La niñez no es territorio de guerra

Las manos pintadas de rojo son mucho más que un símbolo. Representan una línea que no podemos permitir que se cruce.

La niñez no puede ser tocada por la guerra. No es un debate ideológico. Es una frontera moral. Es una decisión ética como sociedad.

En Colombia hemos tenido avances normativos, pero en los territorios la realidad sigue siendo compleja y en alguno de los casos igual, nada cambia , como diríamos siguen viviendo  en modo avión . En donde no te asombras sino que das por hecho que esas situaciones sucedan . 

La vinculación de niños, niñas y adolescentes a dinámicas de violencia no ocurre en abstracto. Ocurre donde se cruzan pobreza, hambre, falta de oportunidades, fragilidad institucional y una violencia que, poco a poco, se va normalizando.

La violencia contra la infancia no es inevitable. Es prevenible. El reclutamiento no comienza cuando un niño recibe un arma. Comienza mucho antes. 

Cuando se crece con hambre. Cuando abandona el colegio porque no encuentra sentido ni apoyo. Cuando no tiene adultos protectores. Cuando no logra imaginar un proyecto de vida posible y cuando el abandono es palpable. 

El abandono no siempre es físico. Muchas veces es emocional. Es el silencio dentro de una casa donde nadie pregunta cómo estás. Es el vacío del alma cuando un niño o un joven siente que no es importante para nadie. Es la sensación de no pertenecer, de no tener un lugar seguro, de no ser visto.

En los territorios vemos que muchos jóvenes no se van solamente por dinero. Se van porque sienten que su hogar es frágil, que su familia está desbordada por la pobreza o la ausencia, que el territorio no les ofrece caminos claros. Y en medio de esos vacíos, lo “fácil” aparece como una promesa rápida de reconocimiento, de poder, de escape.

La violencia sabe leer esos silencios. Sabe identificar la necesidad de pertenecer, de sentirse valioso, de tener identidad. Cuando no existen entornos protectores sólidos, esos espacios los ocupan otros.

Por eso la prevención no puede ser superficial ni aislada. Tiene que ser estructural, integral y sostenida en el tiempo.

El modelo de intervención social nu360 parte de esa comprensión , proteger a la niñez implica actuar simultáneamente sobre los factores de riesgo. Fortalecer entornos familiares y capacidades parentales , impulsando la educación integral , el liderazgo juvenil , trabajar en su salud mental y acompañamiento psicosocial permanente como una garantía para generar oportunidades reales para ellos y sus familias.

La prevención funciona porque reconstruye vínculos, devuelve sentido y genera pertenencia. Proteger a la niñez no es reaccionar cuando el daño ya está hecho. Es anticiparse. Es sanar silencios. Es llenar vacíos antes de que otros los utilicen.

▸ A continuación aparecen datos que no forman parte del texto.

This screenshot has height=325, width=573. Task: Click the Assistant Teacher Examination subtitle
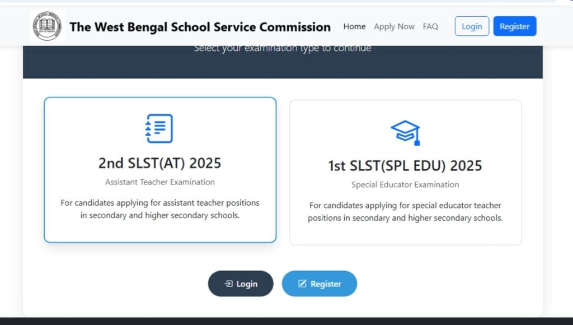[x=159, y=182]
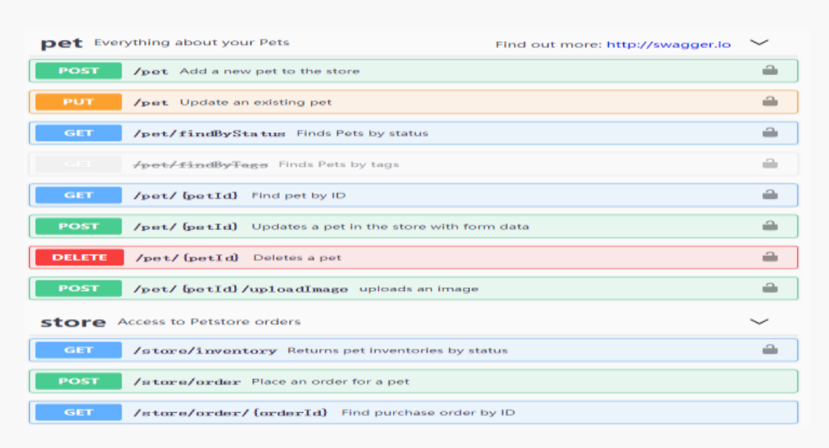Click the red DELETE method badge

tap(79, 257)
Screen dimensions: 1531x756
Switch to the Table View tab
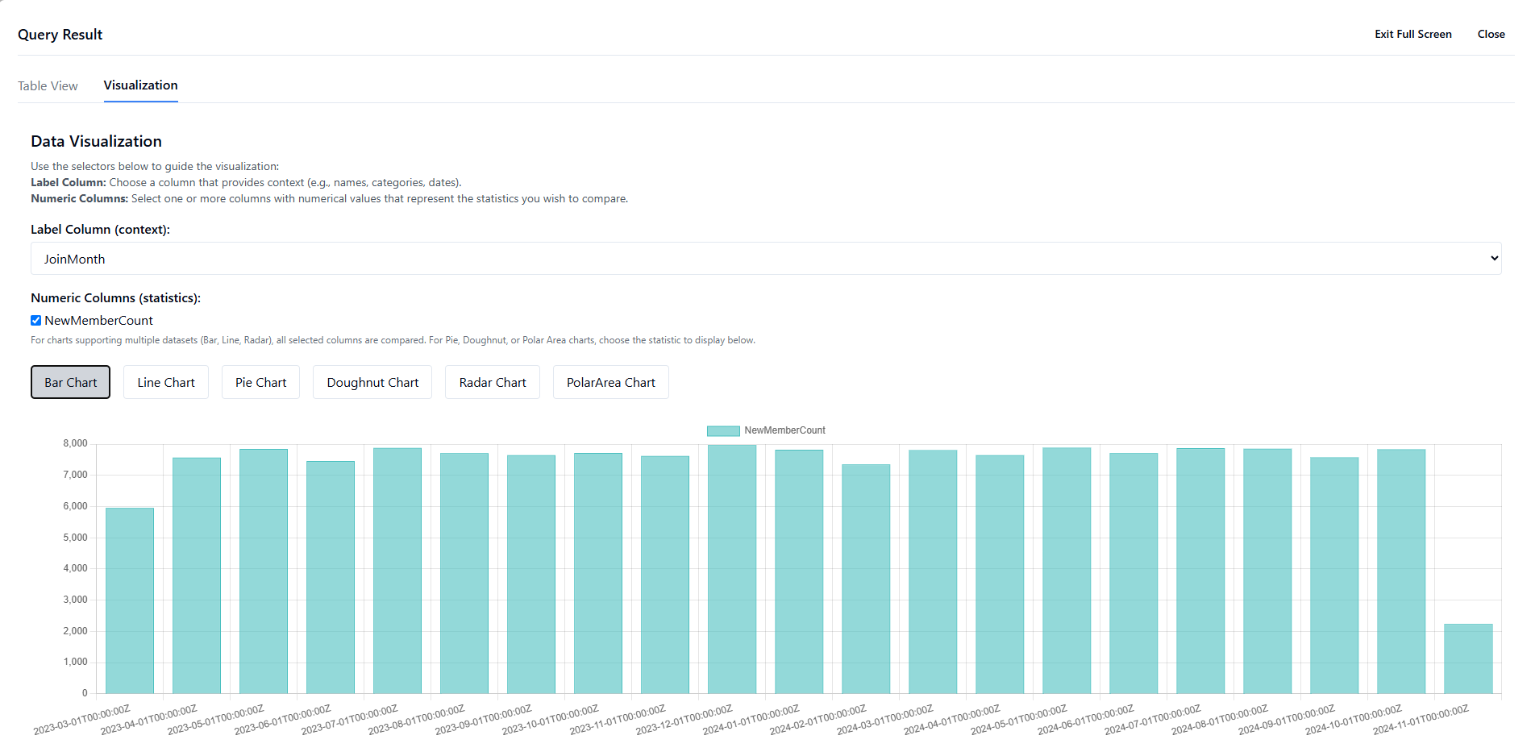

Hoy las manos rojas nos invitan a asumir corresponsabilidad. El Estado debe garantizar derechos con presencia efectiva en territorio. El sector privado puede invertir estratégicamente en capital humano desde la primera infancia. La sociedad civil debe innovar con evidencia. Y las organizaciones sociales tenemos la responsabilidad de demostrar que los modelos integrales sí transforman realidades.

No podemos normalizar que la violencia sea una opción para nuestros niños. Porque ningún niño nace queriendo abandonar a su familia ni su territorio. Se va cuando siente que ya no tiene nada que lo sostenga.

Cuando un territorio protege a su infancia, protege su futuro. La guerra comienza donde la esperanza se rompe. Y la esperanza se construye garantizando derechos, reconstruyendo vínculos y asegurando que siempre exista alguien sosteniendo a un niño y a un joven.